*** Materials provided Section Begins ***
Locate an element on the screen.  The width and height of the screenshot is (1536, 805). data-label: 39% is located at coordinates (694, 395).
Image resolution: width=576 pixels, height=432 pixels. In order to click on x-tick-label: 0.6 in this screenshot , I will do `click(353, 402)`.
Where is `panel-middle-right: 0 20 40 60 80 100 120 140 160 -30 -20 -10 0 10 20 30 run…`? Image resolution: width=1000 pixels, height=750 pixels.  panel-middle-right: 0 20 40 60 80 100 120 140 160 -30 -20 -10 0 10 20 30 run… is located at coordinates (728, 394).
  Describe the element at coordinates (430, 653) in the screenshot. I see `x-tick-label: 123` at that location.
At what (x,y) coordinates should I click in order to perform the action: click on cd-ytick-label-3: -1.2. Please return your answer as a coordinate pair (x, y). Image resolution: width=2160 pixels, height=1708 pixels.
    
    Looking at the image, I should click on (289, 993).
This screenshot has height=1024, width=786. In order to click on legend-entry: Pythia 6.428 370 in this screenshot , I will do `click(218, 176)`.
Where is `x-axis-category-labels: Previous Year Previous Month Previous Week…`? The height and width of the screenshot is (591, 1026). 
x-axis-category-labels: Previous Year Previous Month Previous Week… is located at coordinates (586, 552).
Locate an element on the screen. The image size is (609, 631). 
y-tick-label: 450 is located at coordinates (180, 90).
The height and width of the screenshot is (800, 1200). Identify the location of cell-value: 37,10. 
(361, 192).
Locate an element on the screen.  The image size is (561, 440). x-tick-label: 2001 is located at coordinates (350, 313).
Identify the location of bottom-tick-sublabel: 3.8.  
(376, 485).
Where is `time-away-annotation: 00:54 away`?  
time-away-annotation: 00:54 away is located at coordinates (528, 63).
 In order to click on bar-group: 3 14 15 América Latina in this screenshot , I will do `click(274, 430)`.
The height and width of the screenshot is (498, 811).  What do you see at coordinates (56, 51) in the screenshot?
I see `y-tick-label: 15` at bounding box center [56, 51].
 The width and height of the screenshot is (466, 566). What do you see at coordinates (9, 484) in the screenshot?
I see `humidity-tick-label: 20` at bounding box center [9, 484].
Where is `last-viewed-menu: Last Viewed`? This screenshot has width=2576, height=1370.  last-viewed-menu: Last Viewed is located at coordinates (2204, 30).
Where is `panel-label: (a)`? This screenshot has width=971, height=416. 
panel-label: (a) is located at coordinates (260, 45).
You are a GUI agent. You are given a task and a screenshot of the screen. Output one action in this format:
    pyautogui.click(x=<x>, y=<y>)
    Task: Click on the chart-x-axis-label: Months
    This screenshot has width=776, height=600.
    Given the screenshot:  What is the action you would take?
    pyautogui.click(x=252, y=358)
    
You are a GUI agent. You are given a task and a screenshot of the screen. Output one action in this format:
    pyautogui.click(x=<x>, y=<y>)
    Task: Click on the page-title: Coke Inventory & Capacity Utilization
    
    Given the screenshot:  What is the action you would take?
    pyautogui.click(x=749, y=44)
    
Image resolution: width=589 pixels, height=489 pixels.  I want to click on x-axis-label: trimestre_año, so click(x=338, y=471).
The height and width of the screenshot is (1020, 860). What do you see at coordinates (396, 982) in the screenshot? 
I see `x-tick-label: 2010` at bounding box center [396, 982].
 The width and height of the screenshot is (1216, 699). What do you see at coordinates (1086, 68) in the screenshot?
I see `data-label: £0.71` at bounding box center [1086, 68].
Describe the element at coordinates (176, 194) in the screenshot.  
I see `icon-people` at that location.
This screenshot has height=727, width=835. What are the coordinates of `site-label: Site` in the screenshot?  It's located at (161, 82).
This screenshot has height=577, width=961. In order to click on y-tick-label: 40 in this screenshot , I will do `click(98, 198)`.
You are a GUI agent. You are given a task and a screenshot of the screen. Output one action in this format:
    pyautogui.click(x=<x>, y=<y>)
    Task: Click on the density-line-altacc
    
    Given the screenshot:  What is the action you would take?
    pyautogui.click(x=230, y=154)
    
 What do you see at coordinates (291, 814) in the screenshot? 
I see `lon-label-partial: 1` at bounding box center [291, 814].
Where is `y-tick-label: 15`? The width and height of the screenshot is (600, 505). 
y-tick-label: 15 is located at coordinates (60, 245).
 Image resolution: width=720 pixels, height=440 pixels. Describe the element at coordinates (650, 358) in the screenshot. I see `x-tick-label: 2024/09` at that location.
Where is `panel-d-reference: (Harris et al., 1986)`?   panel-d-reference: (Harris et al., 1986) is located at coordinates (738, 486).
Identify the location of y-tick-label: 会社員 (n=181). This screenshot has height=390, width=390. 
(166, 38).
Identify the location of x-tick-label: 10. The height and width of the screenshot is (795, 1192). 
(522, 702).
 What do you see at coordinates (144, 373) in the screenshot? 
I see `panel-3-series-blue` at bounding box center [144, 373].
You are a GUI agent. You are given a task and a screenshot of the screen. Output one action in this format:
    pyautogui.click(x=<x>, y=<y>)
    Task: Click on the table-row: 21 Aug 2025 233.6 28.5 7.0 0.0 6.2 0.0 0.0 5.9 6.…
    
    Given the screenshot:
*** Materials provided Section Ends ***
_Directions for this task_. Extract every line of the entries above that contains the word "time".

_Exercise response_.
Where is `time-away-annotation: 00:54 away`?  
time-away-annotation: 00:54 away is located at coordinates (528, 63).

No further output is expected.